Cellier packed her formula with Indian tuberose absolute, which gives it huge power and “sillage” (the olfactory trail). Like all good perfumers, she was an illusionist. To achieve an even more lifelike, more raw tuberose (this flower smells of armpit, flesh and decay due to heavy molecules called indoles; jasmine is similarly loaded with them), she used an even larger quantity of Tunisian orange blossom absolute, plus some astronomically expensive French jasmine and Italian iris root butter. Add natural violet leaf to give the sweet, heavy scent a refreshingly harsh, wet green aspect, iris for a woody depth, synthetic civet (the smell of unwashed construction worker) for power, the synthetics C18 for an unctuous, milky, soft tropical quality and methyl anthranilate for fizz. The result is a signature, a persistence on skin, and a diffusion that are – all three – astonishing.'

Then for some years it became almost unobtainable;  the only source was the Profumeria Inglese in via Tornabuoni and the price became ever more astronomical.  It was a good thing so little was needed because I only ever was given it at Christmas.  In the '90s  it reappeared elsewhere again and became newly fashionable.  But the packaging is black now, not pink, and I'm not sure it's quite what it was.  But perhaps it's me, not quite what I was.

4 comments:

Odin's Raven said...

Dare one enquire why women want to smell like a brawl?

Sen. C.R.O'Blene said...

But this is a great story Hats.

I can still smell the paella restaurant from my first ever holiday in Spain, or my daughters' hair from a quite a few years back!

My sister gave me a sample bottle of cologne in 1970, and I still have it - still half full, and now with an unreadable label. I'm still convinced it helped to ensnare Mrs S...

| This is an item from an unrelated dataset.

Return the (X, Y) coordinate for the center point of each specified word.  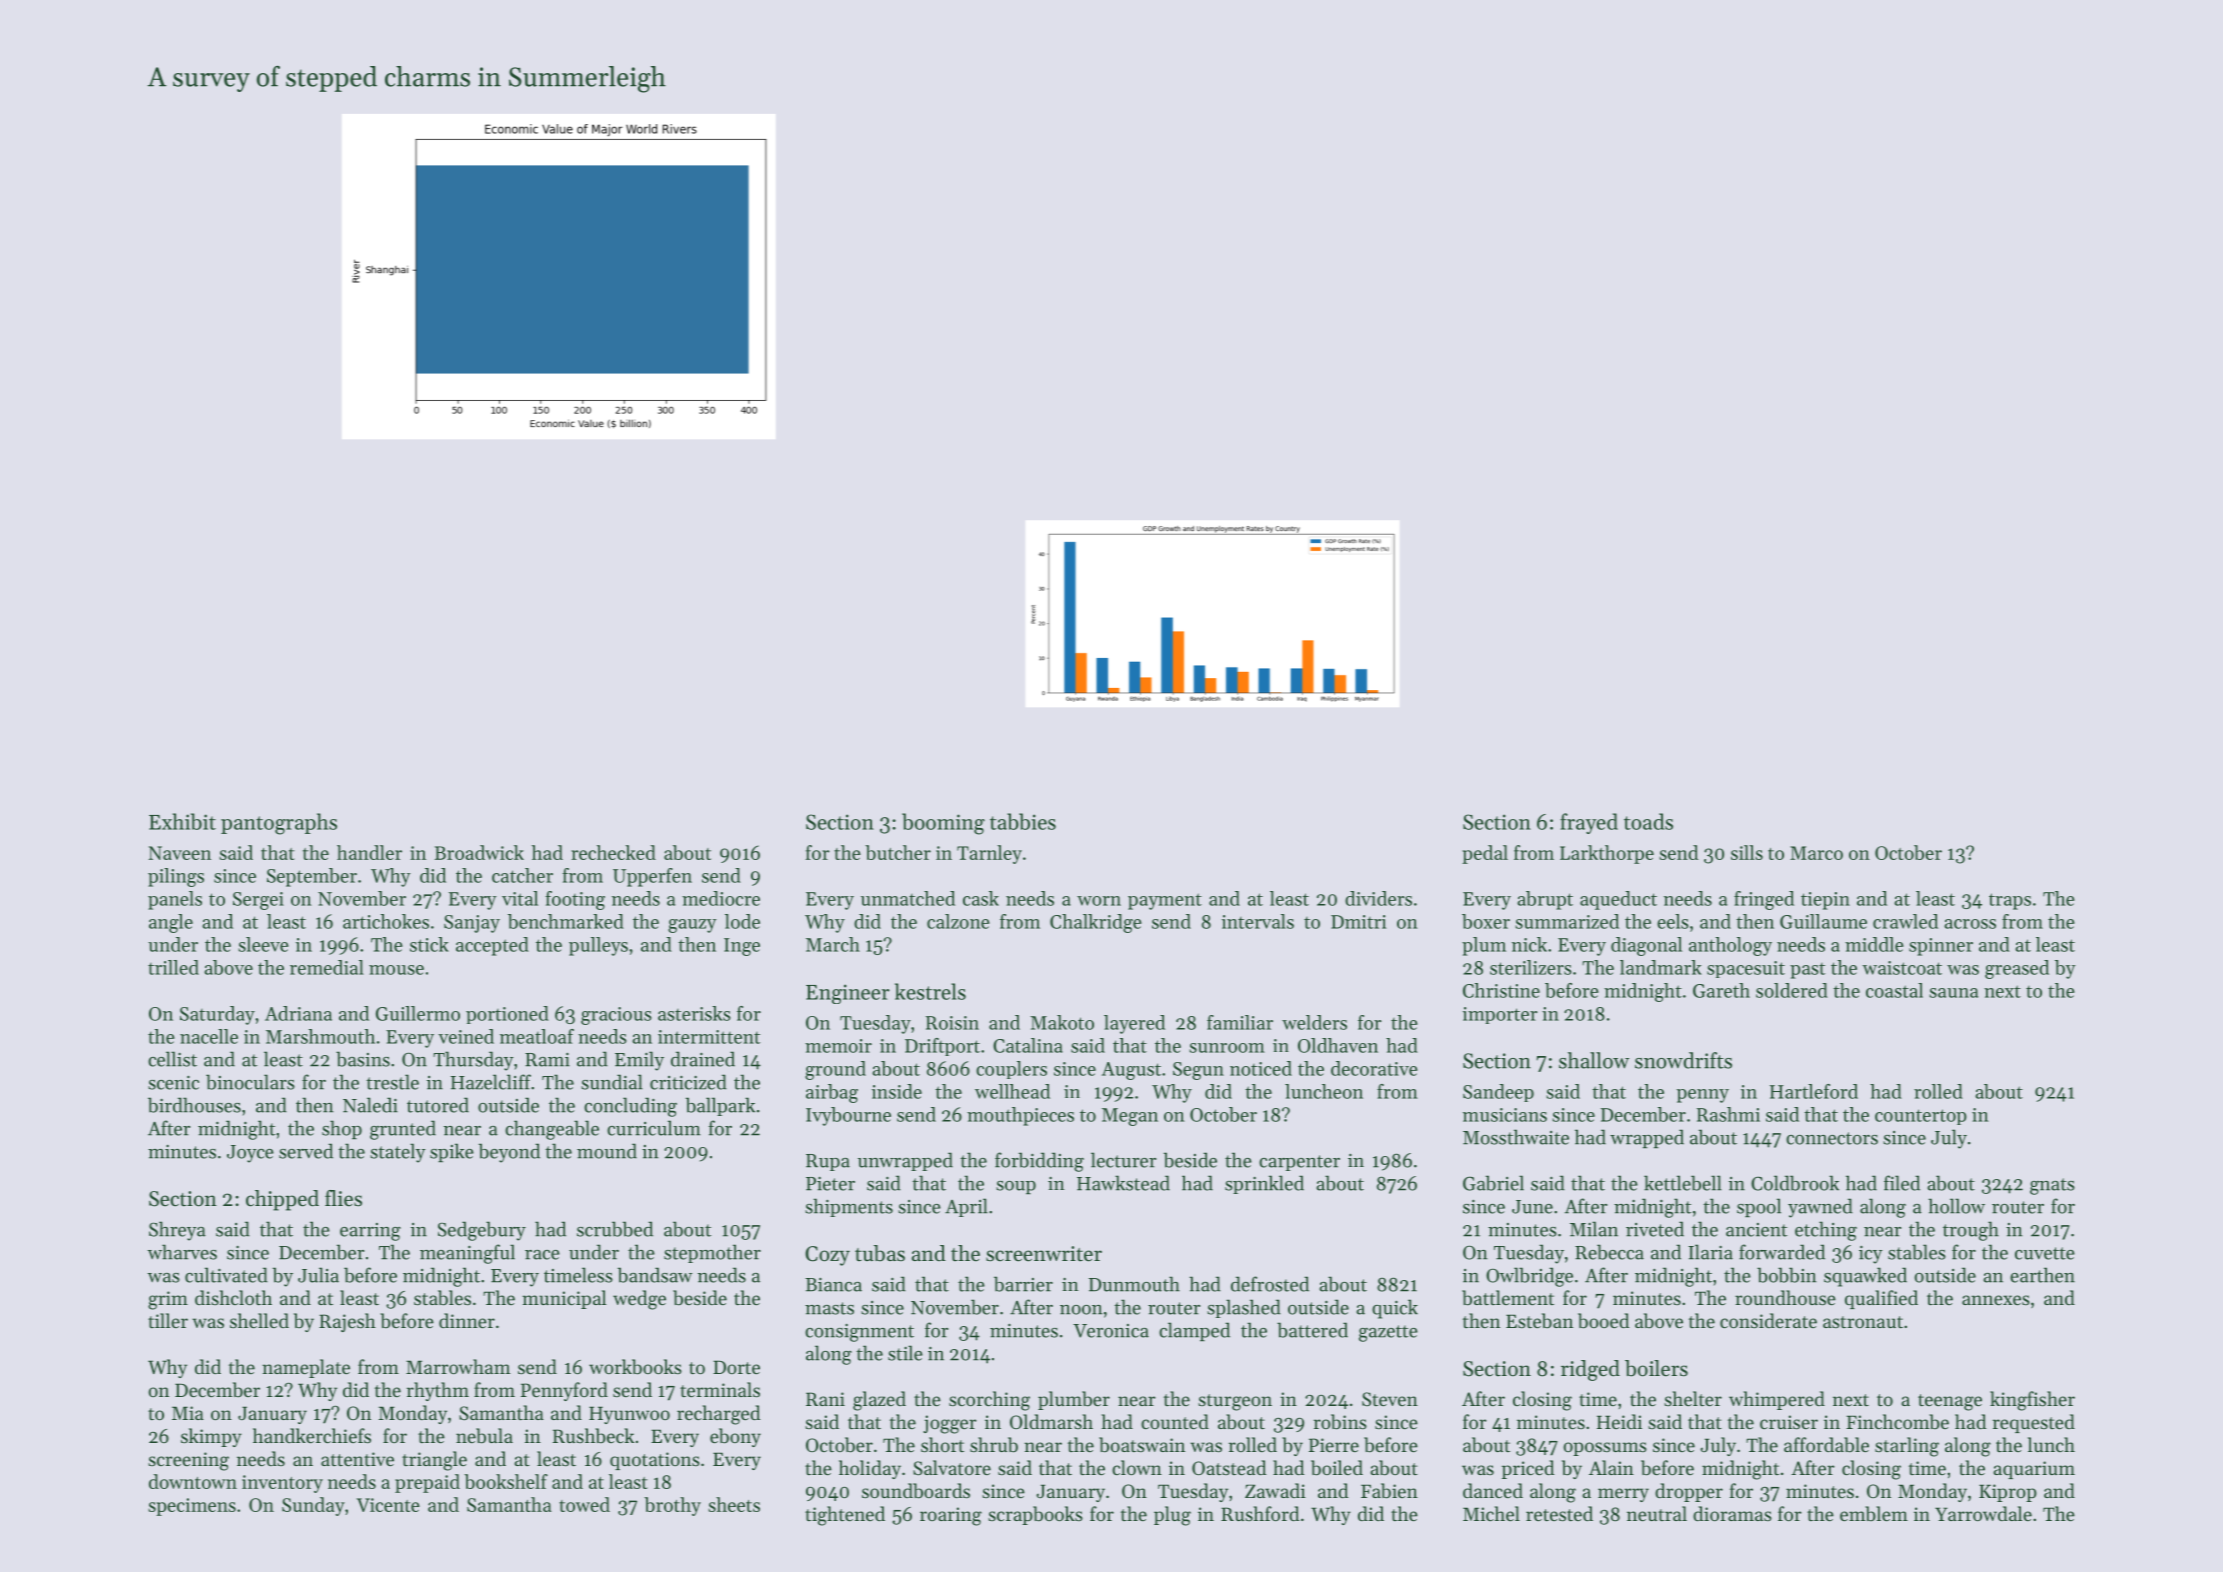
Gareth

A few years back, just before Christmas, I was wandering along Oxford Street, and just inside Selfridges, I was accosted by a beautiful lady who persuaded me to accept a squirt of 'Farenheit'.

Hooked was I from then on, and that very first evening, the Girls' Headmistress gave me a huge smacker at the Parents' bash and said I smelled nice...

Not up to the high echelons of your superb perfume maybe, but evocative, discreet and instantly recognisable in the 'Turrets'!

hatfield girl said...

No, Raven. Don't smell like a brawl, she added sulkily. Smell lovely.

hatfield girl said...

The whole Turrets will be imbued with subtle undertones, strokes even, of Scrobs, and all the better for it, Scrobs.

Piguet may not care for the endorsement but the small HGs tell me that Fracas is the scent of mamma, and easily the safest scent ever.